Andrew Sullivan —  Mar 5 2012 @ 2:11pm


Julia Ioffe reports on the truly massive voter fraud she observed in the presidential vote that overwhelmingly swept Putin back to power:

Moscow was flooded with news of violations in the city. In part, they were the result of more eyes. In many cases, the violations were so blatant that no pair of eyes could miss them. Instead of limiting themselves to the quiet tricks they've used before — stuffing ballot boxes before the voting begins, pressuring people at work to vote for Putin, fudging the numbers on the election protocols after the election monitors have gone home — whoever was in charge of the operation almost seemed to have made a conscious decision to go flagrant.

Mark Adomanis compiles competing dispatches on the scale of the fraud. David Dayen looks forward:

This has pierced the aura of invincibility around Putin.
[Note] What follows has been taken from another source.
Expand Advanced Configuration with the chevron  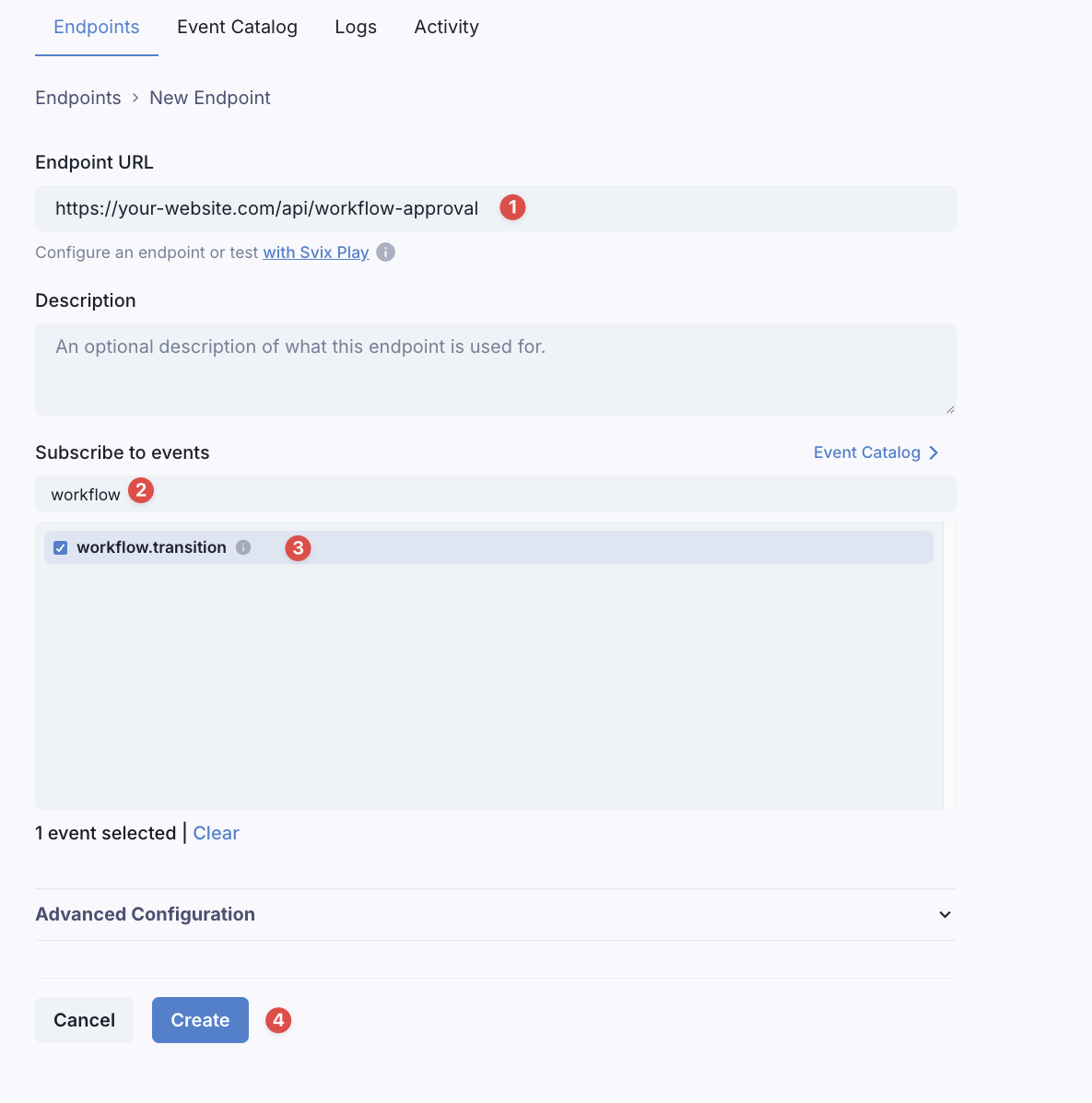(945, 915)
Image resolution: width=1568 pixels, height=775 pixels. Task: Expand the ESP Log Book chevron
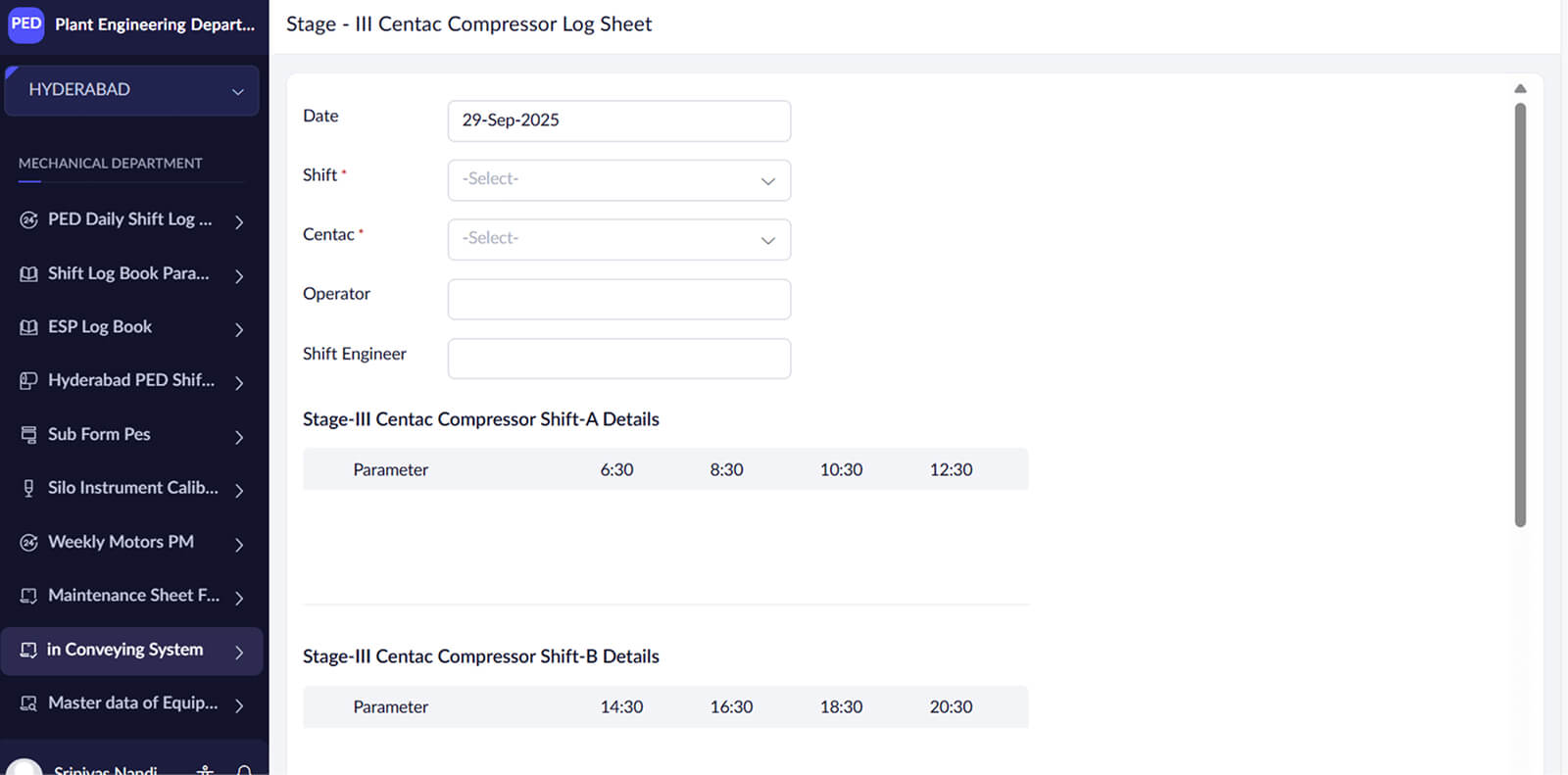coord(239,329)
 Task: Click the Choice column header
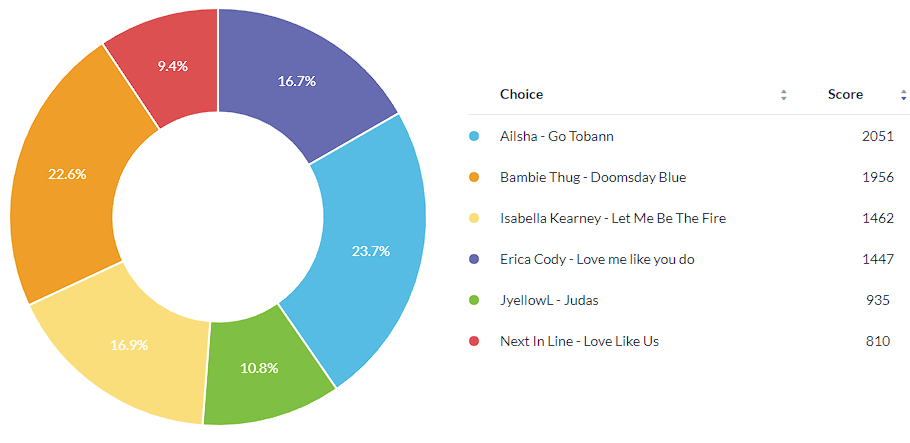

But in many ways, the election was a prelude. Now comes the question of how Putin, ensconced in power for the next six years, will react to protests. The Kremlin gave permission for demonstrations on Monday and Tuesday. Beyond that, the future is uncertain. Moscow saw an extra 6,500 police officers on the streets over the weekend. And at some point, Putin may order a crackdown. He basically ran the election against shadowy outside forces, unnamed, who sought to determine the course of Russia. You can easily see how Putin could connect those outside forces to the protesters in the mind of the public.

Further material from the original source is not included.